Linux Kernel Memory Management

2022-07-03 | 分类 Linux_Kernel | 标签 Understanding_the_Linux_Kernel

Page Frame Management
- Non-Uniform Memory Access (NUMA)
- The Buddy System Algorithm
Memory Area Management
- The Slab Allocator
Noncontiguous Memory Area Management

Some portion of RAM is permanently assigned to the kernel and used to store both the kernel code and the static kernel data structures. The remaining part of the RAM is called dynamic memory. It is a valuable resource, needed not only by the processes but also by the kernel itself. In fact, the performance of the entire system depends on how efficiently dynamic memory is managed. Therefore, all current multitasking operating systems try to optimize the use of dynamic memory, assigning it only when it is needed and freeing it as soon as possible.

Page Frame Management

Non-Uniform Memory Access (NUMA)

Linux 2.6 supports the Non-Uniform Memory Access (NUMA) model, in which the access times for different memory locations from a given CPU may vary. The physical memory of the system is partitioned in several nodes. The time needed by a given CPU to access pages within a single node is the same. However, this time might not be the same for two different CPUs. For every CPU, the kernel tries to minimize the number of accesses to costly nodes by carefully selecting where the kernel data structures that are most often referenced by the CPU are stored.

The Buddy System Algorithm

The kernel must establish a robust and efficient strategy for allocating groups of contiguous page frames. In doing so, it must deal with a well-known memory management problem called external fragmentation: frequent requests and releases of groups of contiguous page frames of different sizes may lead to a situation in which several small blocks of free page frames are “scattered” inside blocks of allocated page frames. As a result, it may become impossible to allocate a large block of contiguous page frames, even if there are enough free pages to satisfy the request.

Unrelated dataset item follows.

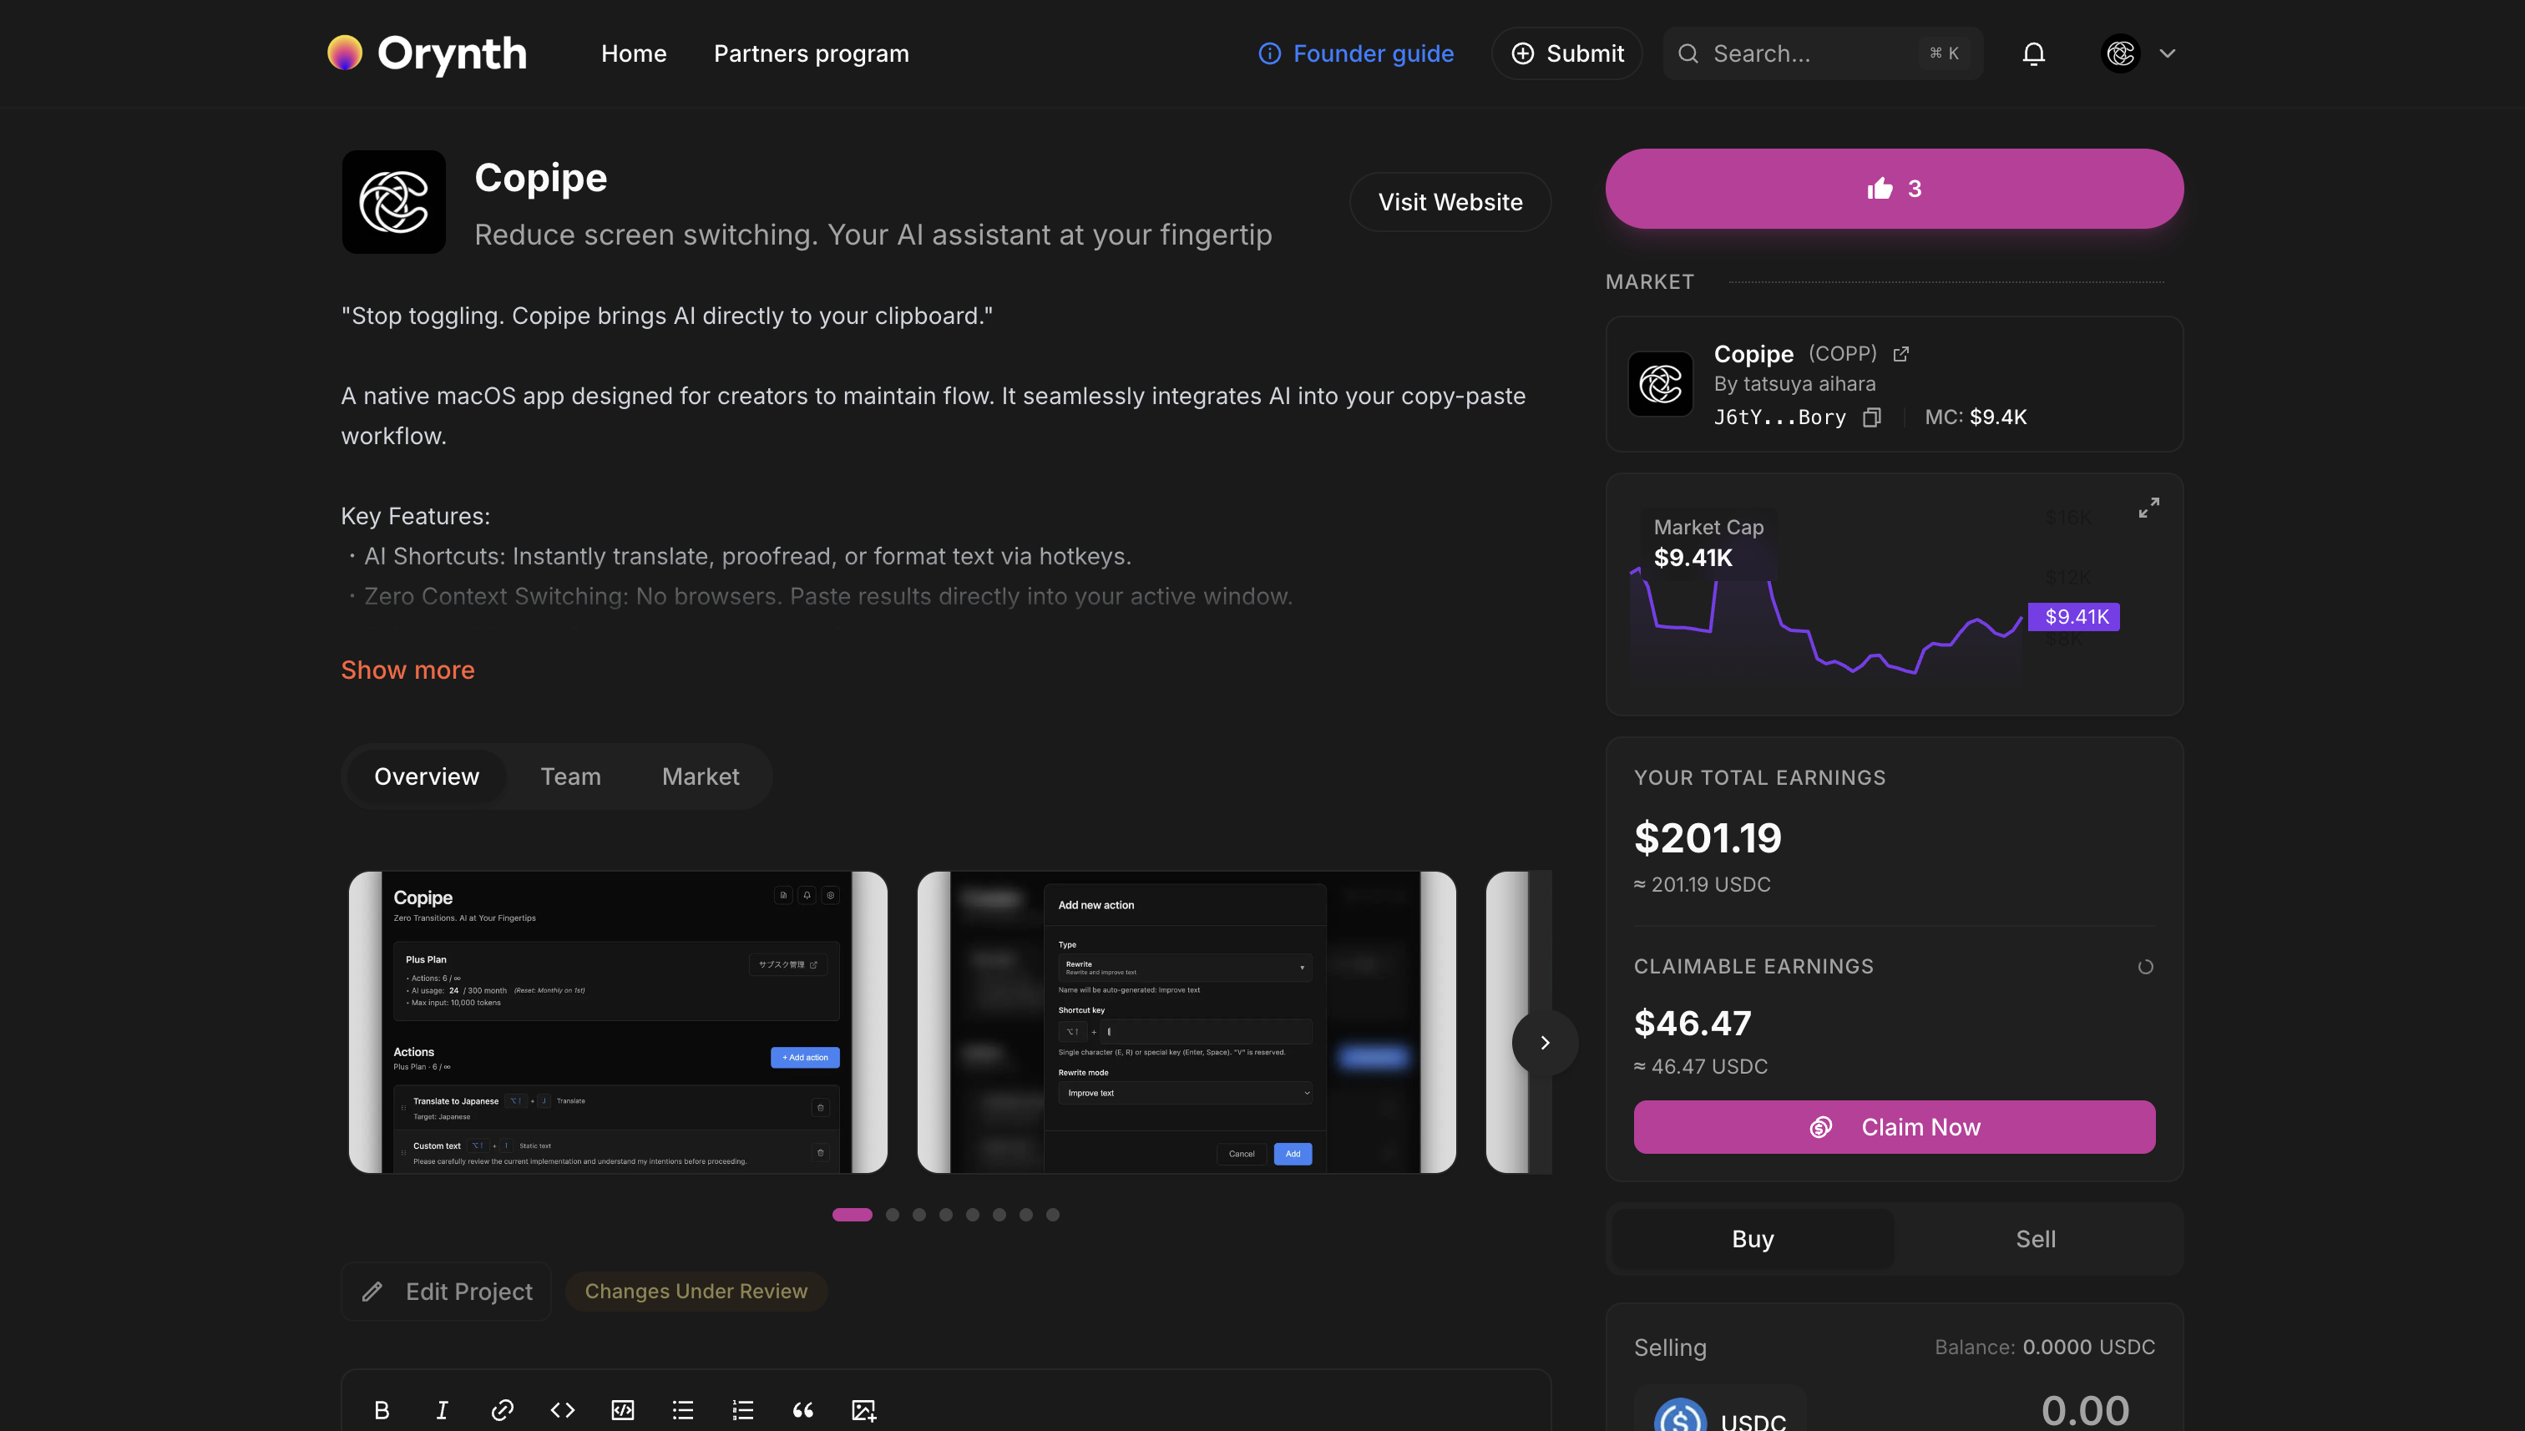Image resolution: width=2525 pixels, height=1431 pixels.
Task: Insert a link in editor
Action: click(x=502, y=1410)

There are essentially two ways to avoid external fragmentation:

Use the paging circuitry to map groups of noncontiguous free page frames into intervals of contiguous linear addresses.
Develop a suitable technique to keep track of the existing blocks of free contiguous page frames, avoiding as much as possible the need to split up a large free block to satisfy a request for a smaller one.

The second approach is preferred by the kernel for three good reasons:

In some cases, contiguous page frames are really necessary, because contiguous linear addresses are not sufficient to satisfy the request. A typical example is a memory request for buffers to be assigned to a DMA processor. Because most DMAs ignore the paging circuitry and access the address bus directly while transferring several disk sectors in a single I/O operation, the buffers requested must be located in contiguous page frames.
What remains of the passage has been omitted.